◆ **Problem requirements**:
Recast every line of the items below as a Markdown table with the columns "Row" and "Line", numbering the rows and omitting blank lines. Leave the pictures out of the table.
##### Task inputs #####
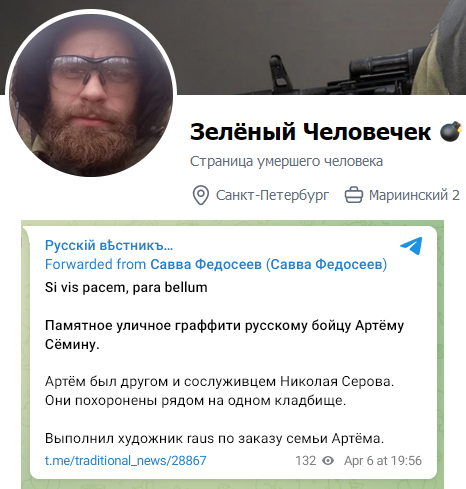
Task: Open the bearded man profile avatar
Action: [91, 94]
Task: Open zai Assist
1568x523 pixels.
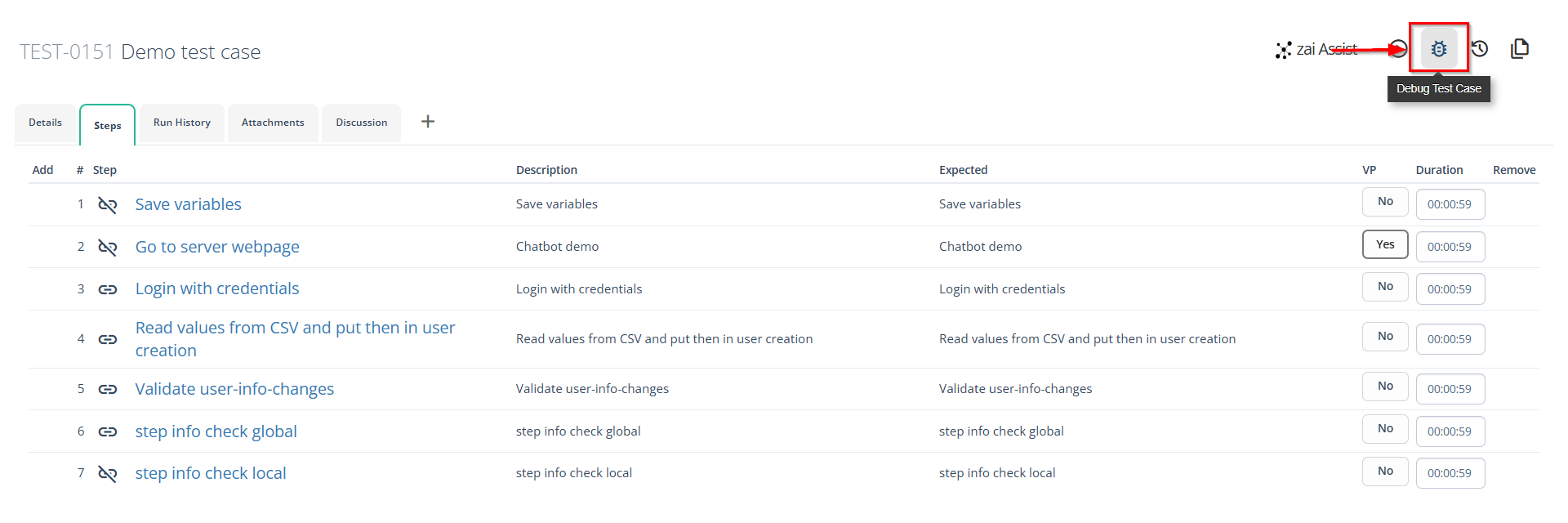Action: coord(1316,50)
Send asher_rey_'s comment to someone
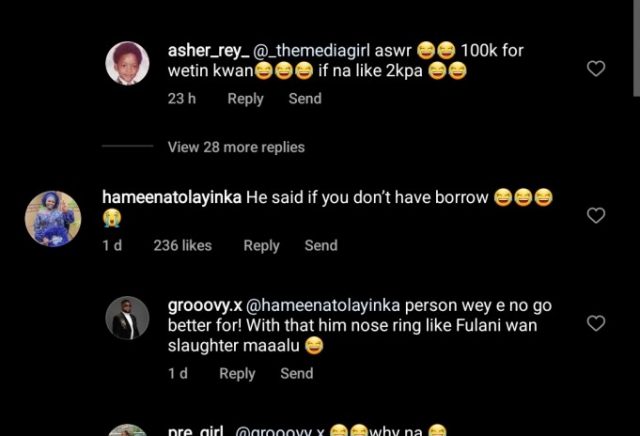 pyautogui.click(x=305, y=98)
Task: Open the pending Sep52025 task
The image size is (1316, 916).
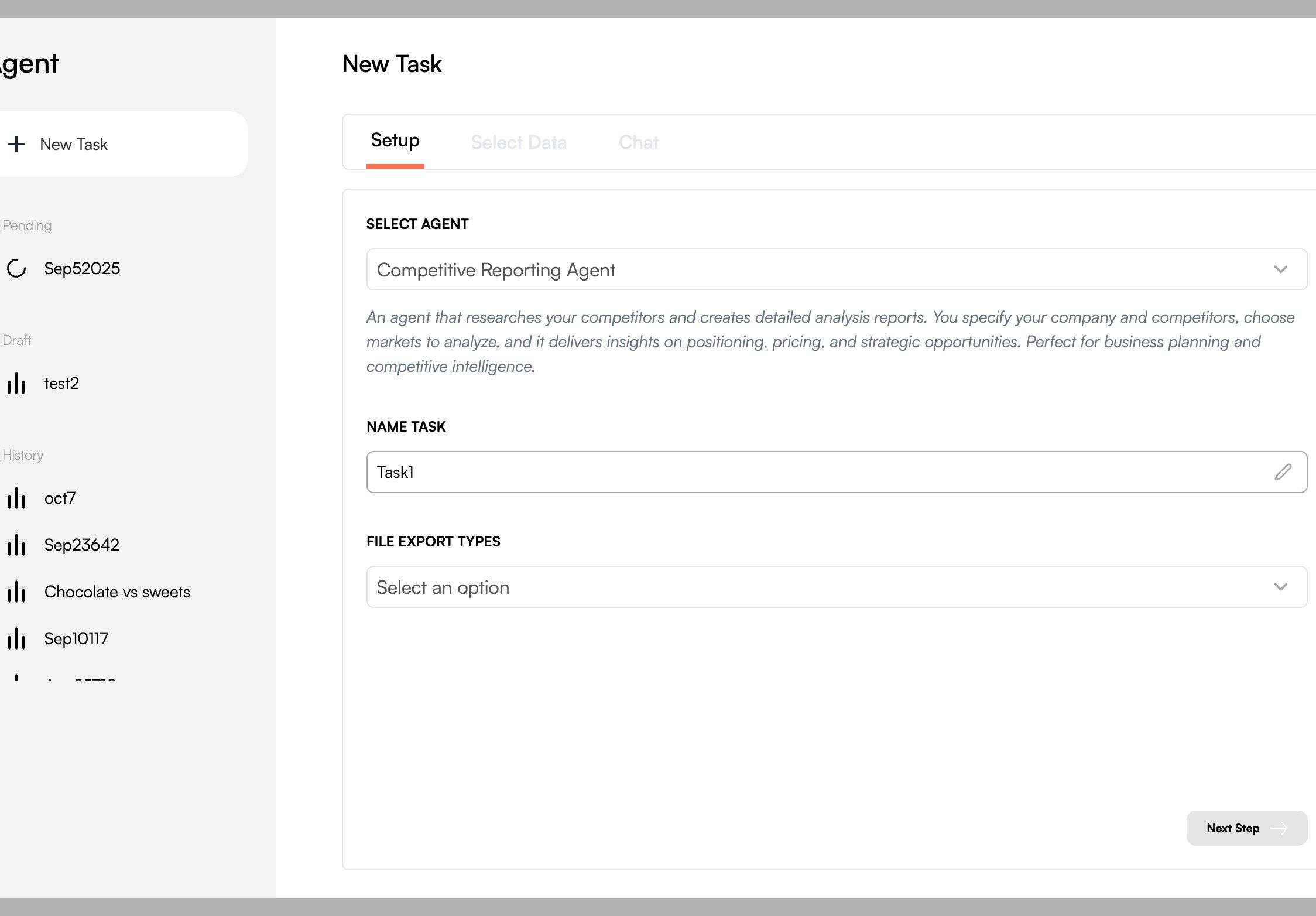Action: [82, 268]
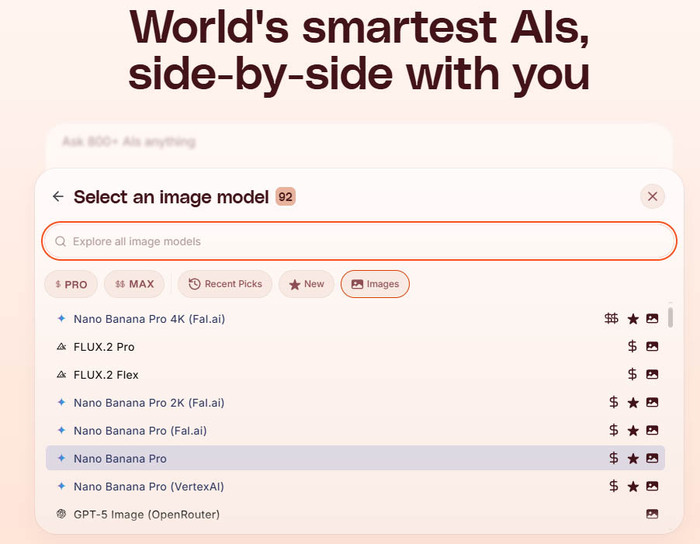The height and width of the screenshot is (544, 700).
Task: Toggle the PRO price filter chip
Action: pyautogui.click(x=71, y=284)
#####
◆ **Answer in full**:
| Row | Line |
|---|---|
| 1 | Task: Open the bearded man profile avatar |
| 2 | Action: [91, 94] |
| 3 | Task: Open zai Assist |
| 4 | 1568x523 pixels. |
| 5 | Action: coord(1316,50) |
| 6 | Send asher_rey_'s comment to someone |
| 7 |  pyautogui.click(x=305, y=98) |
| 8 | Task: Open the pending Sep52025 task |
| 9 | The image size is (1316, 916). |
| 10 | Action: [82, 268] |
| 11 | The height and width of the screenshot is (544, 700). |
| 12 | Task: Toggle the PRO price filter chip |
| 13 | Action: pyautogui.click(x=71, y=284) |